Passage:
What would happen if that concept was to change?  What if men were held to the same standards as women?   What would the world look like if men were taught to be kind, generous, thoughtful, loving, and serving?  What if women were taught to love themselves for who they are, tomboy or girly girl?  Would it be so wrong to embrace every part of each human?  And would we then be able to view gender roles as safety nets for our sinful natures?

The Jars…

The Jars of Truth

This summer, I decided to do an experiment. I’m calling it the “jars of truth.”  One is a jar with a label stating “Jar of Thankfulness” and underneath there is a verse “Give thanks in all things…” (1 Thess. 5:18).  Above the verse is a smiley face.  On the second jar, the “Jar of Ungratefulness” (frowny face), the verse “Out of the heart the mouth speaks…” (Luke 6:45) is written.  For the Thankfulness jar, there is a dish of white stones in front of it.  For the Ungratefulness jar, there are black stones (we got them for some sort of Chinese board game that we never learned how to play).  One stone for each noticed thought or word that is thankful or not.

There are several reasons for these jars.  The most important being, there was far too much complaining going on in the house.  In my family of origin, complaining is its own art form.  It goes hand in hand with the other practiced family traits of pessimism, skepticism, criticism and cynicism.  Negativity central.  And having two brothers here for the summer and my own self, I knew that ungratefulness would rob us of a truly enjoyable summer.  I was also noticing a trend of what I like to call “pre-complaining.”  That is complaining about something before it’s actually occurred.

Example: 

Me: We’re going camping this weekend.

Brother who shall not be named: *whine* It’s going to be hot and I don’t like sleeping outside, etc…

Reality: It was chilly and he slept on an air mattress in the truck.

The next reason for having these jars is to see that being thankful makes us see the good that God has for us in everything.  Giving thanks not only helps us to see the good things, but also builds trust that God wants to give us these things.  Complaining robs us of joy and the actual experience itself.  Negativity taints the perception of reality.  Not that there isn’t a time to admit that everything is not ideal or perfect, but it takes more work to notice the good sometimes—and that is work worth learning to do.

Provided data:
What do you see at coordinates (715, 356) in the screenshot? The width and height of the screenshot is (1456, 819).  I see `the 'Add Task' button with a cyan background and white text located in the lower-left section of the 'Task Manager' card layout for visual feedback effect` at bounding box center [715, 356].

--

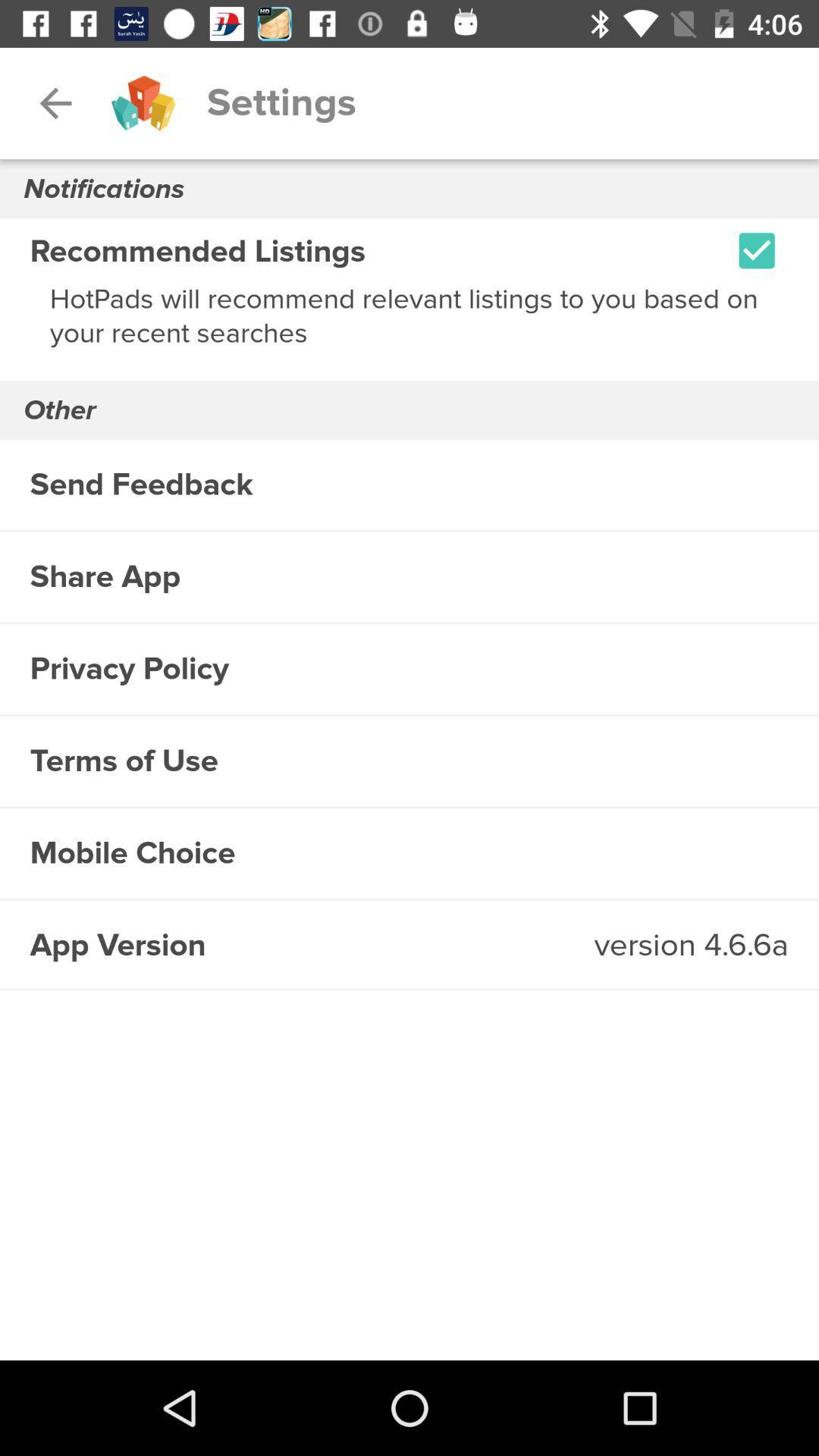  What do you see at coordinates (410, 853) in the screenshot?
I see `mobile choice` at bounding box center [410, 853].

...

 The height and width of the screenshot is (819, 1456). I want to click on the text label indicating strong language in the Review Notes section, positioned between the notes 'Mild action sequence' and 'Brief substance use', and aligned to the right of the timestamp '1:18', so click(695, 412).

Explore the material:
a) In the passage about the jars of truth, what color are the stones placed in front of the Jar of Thankfulness?
b) Carry on the passage about the jars of truth, starting after its final sentence.

Task-by-task outputs:
a) White.

b)
At first, I thought of just having a thankfulness jar, but that didn’t seem enough.  I wanted us to be aware of reality.  And being mostly boys (or a tomboy in my case), I knew we needed to make it a sort of competition.  So, at the end of each week, we look to see which jar outweighs which.   So far, there has been much less complaining.  Even though I contributed several black stones last night for my attitude, this week’s thankfulness jar still won out.  Yay us!

The personal why of the jars…

Earlier this year, I was (finally) diagnosed with Myalgic Encephalomyelitis (Chronic Fatigue Syndrome) and this practice of mindfulness in thankfulness really goes hand-in-hand with other things that I’m working to learn: setting firm boundaries for what I will and won’t do for others, admitting that I can’t always accomplish something physically or mentally (depending on the day or week or month), and that I need to be fine with just being and not always doing.  This is tough since most of my life, I’ve been completely reliant on myself and accomplishing goals is how I’ve defined both myself and success.  And yet, if God had not forcefully slowed me down from my sprinting through life, I would not have learned many of these important lessons.    Thankfully, because I’ve tried to be very careful with how much I extend myself this year, I am (physically) feeling like a different person than the one I was a year ago 🙂

So I suppose that these jars are a physical extension of what I’m trying to learn: to notice and be grateful for the moment instead of always looking to the next thing.